Count the lines in the records below that contain the word "icon". Reply with the number alone.

[BEGIN Data to use]

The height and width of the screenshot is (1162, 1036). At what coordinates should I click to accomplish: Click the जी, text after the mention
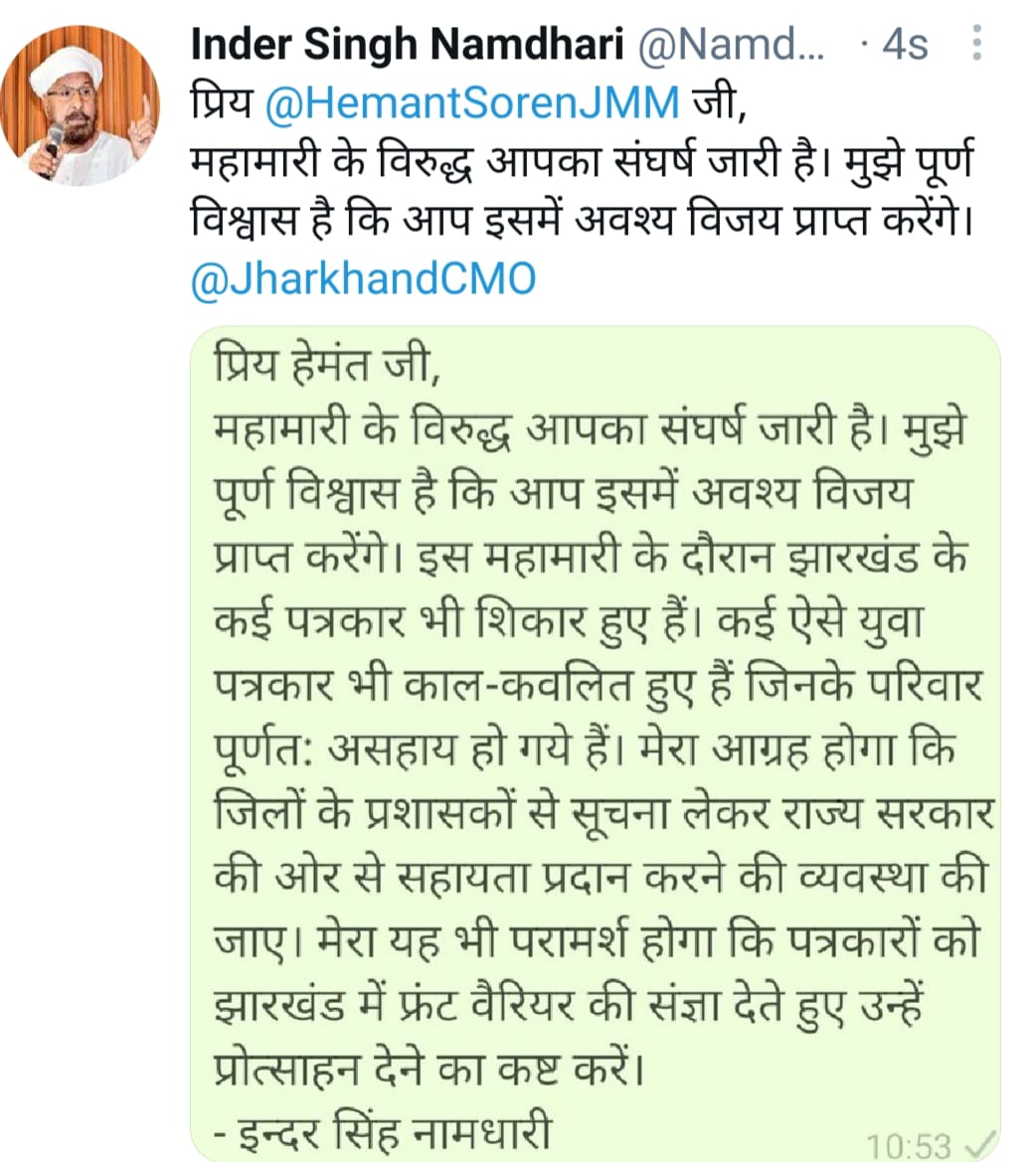[719, 102]

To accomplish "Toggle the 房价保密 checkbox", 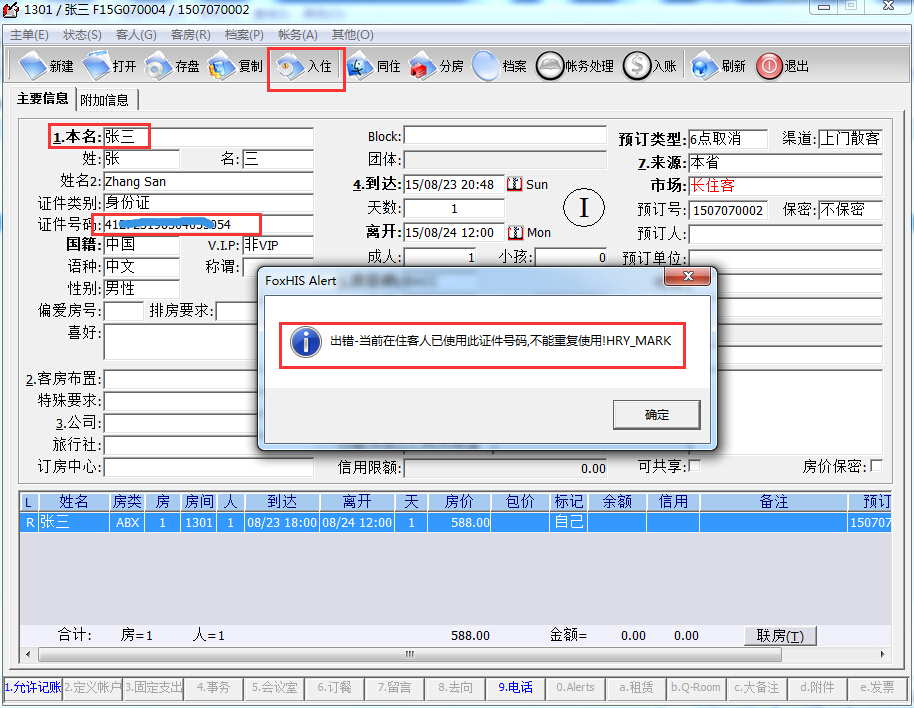I will 876,466.
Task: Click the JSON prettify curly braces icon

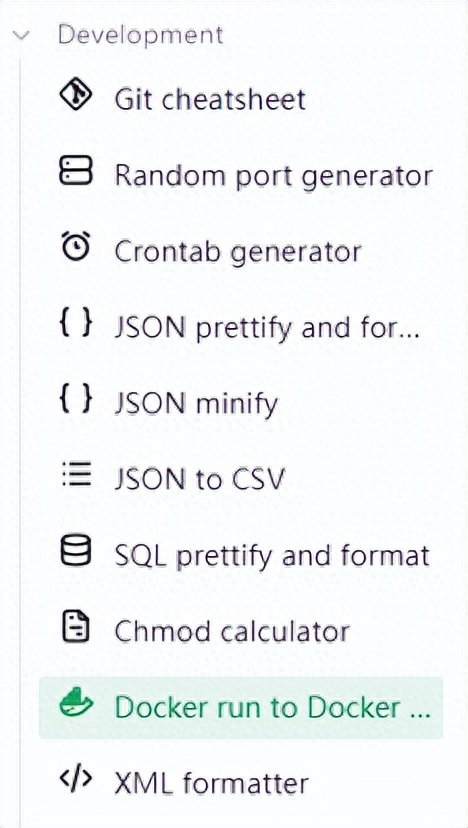Action: click(x=76, y=325)
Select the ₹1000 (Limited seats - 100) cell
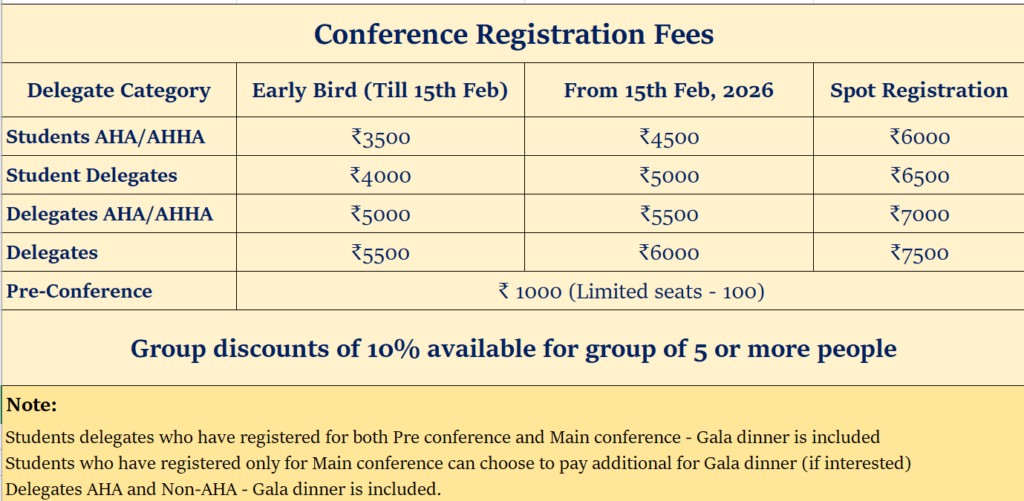The width and height of the screenshot is (1024, 501). [x=631, y=291]
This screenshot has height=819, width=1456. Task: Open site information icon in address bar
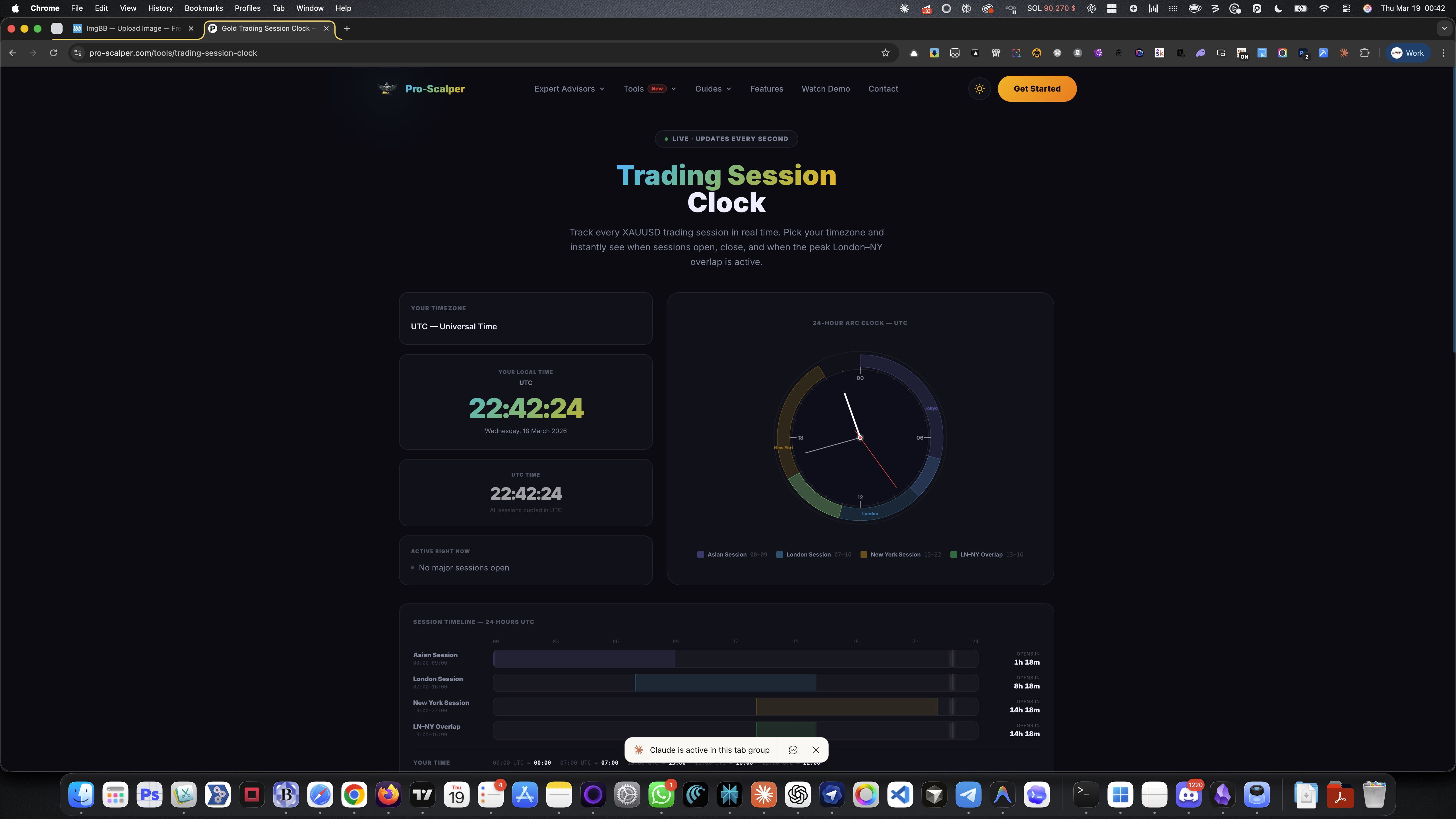tap(78, 53)
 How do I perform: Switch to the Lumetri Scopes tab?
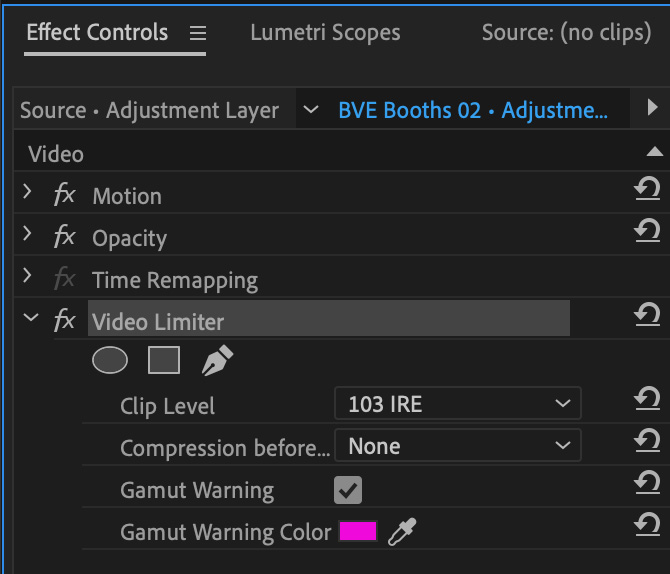[x=325, y=33]
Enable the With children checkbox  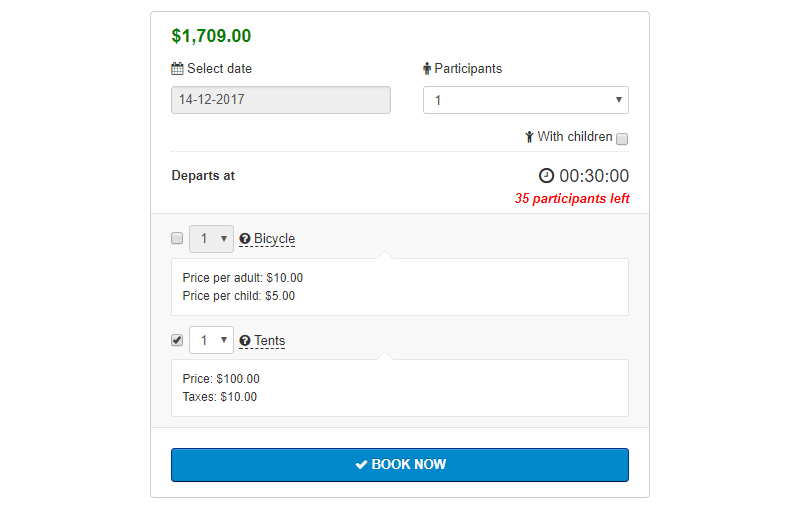point(622,138)
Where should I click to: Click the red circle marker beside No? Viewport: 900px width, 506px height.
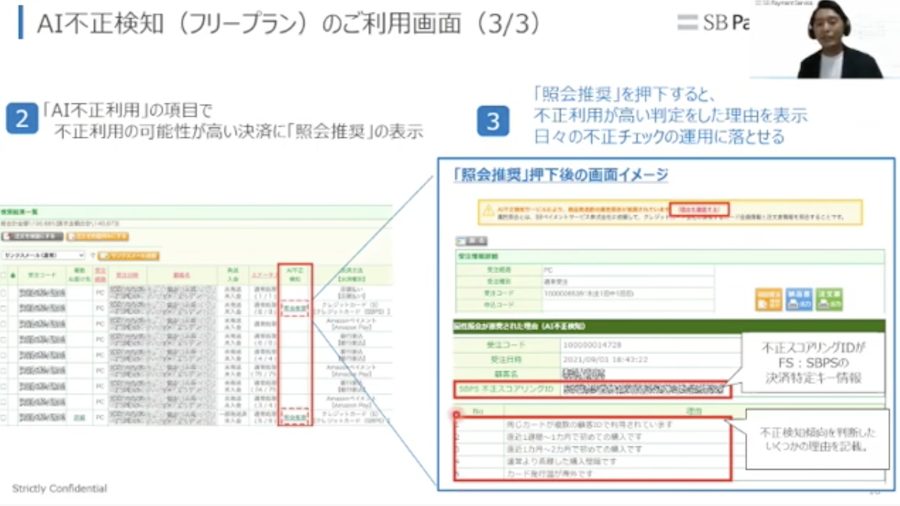[457, 414]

[END Data to use]

Solution to the exercise - 2